Everything from the line with "بدون دیدگاه (108, 1584)" to the end of the data below must be returned exactly as it is, and nothing besides.

══ THE RECORDS ══

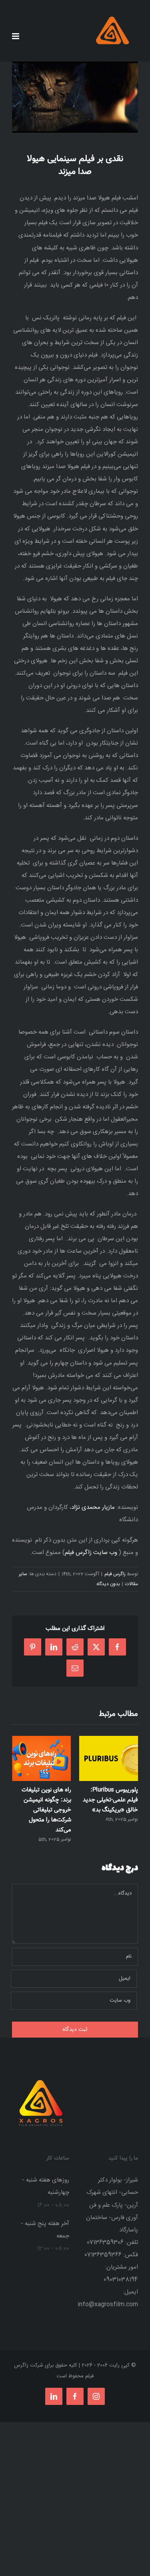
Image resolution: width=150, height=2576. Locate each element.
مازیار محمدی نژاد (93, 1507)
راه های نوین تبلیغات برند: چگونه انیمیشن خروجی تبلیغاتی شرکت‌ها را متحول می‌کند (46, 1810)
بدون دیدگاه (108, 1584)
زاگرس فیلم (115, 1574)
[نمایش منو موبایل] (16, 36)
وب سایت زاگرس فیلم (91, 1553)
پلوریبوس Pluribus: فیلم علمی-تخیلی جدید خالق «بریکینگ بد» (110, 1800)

═══

_WRITTEN RESPONSE_:
بدون دیدگاه (108, 1584)
زاگرس فیلم (115, 1574)
[نمایش منو موبایل] (16, 36)
وب سایت زاگرس فیلم (91, 1553)
پلوریبوس Pluribus: فیلم علمی-تخیلی جدید خالق «بریکینگ بد» (110, 1800)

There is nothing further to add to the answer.